» **TASK OBJECTIVE**
Express the lines between the one holding "This screenshot has width=653, height=451." and the one holding "pyautogui.click(x=816, y=833)", inclusive, as a two-column CSV with the columns action and answer. Give one row for each thing to do, with its answer beside it, and put each value in a single quoted field with line breaks replaced by spaces.

——

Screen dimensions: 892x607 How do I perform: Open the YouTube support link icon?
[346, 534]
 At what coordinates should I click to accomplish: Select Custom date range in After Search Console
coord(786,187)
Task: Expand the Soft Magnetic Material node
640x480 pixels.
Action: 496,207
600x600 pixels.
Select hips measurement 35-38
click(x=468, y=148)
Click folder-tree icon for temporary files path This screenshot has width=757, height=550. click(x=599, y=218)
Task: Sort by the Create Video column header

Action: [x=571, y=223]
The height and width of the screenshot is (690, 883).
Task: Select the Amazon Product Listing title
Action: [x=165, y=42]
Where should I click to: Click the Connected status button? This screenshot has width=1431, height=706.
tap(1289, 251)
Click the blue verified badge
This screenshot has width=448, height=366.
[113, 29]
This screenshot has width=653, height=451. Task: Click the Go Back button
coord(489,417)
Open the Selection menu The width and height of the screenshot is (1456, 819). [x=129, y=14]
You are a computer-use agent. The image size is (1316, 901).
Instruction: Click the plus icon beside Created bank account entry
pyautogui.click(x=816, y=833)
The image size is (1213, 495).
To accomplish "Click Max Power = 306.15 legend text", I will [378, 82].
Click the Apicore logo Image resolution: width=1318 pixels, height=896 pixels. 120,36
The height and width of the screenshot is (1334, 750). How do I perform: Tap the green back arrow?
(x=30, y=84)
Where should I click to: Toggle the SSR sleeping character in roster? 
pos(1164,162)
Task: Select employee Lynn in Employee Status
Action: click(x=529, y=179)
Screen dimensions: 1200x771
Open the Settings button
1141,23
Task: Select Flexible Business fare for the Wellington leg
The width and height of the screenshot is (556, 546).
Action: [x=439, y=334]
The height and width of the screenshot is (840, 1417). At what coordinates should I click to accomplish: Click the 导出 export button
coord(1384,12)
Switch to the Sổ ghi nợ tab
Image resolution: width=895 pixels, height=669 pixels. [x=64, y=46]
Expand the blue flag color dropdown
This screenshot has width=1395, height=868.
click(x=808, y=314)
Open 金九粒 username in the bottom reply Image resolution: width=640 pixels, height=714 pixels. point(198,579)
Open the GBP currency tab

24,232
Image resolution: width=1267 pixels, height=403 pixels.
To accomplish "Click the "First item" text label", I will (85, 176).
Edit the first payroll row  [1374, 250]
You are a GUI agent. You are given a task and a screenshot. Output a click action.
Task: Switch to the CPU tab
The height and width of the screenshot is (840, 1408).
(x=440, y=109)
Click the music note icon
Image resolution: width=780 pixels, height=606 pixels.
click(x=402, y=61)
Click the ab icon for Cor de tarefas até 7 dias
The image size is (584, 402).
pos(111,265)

——

» **RESPONSE**
action,answer
"This screenshot has width=653, height=451. Task: Click the Go Back button","coord(489,417)"
"Open the Selection menu The width and height of the screenshot is (1456, 819).","[x=129, y=14]"
"You are a computer-use agent. The image size is (1316, 901). Instruction: Click the plus icon beside Created bank account entry","pyautogui.click(x=816, y=833)"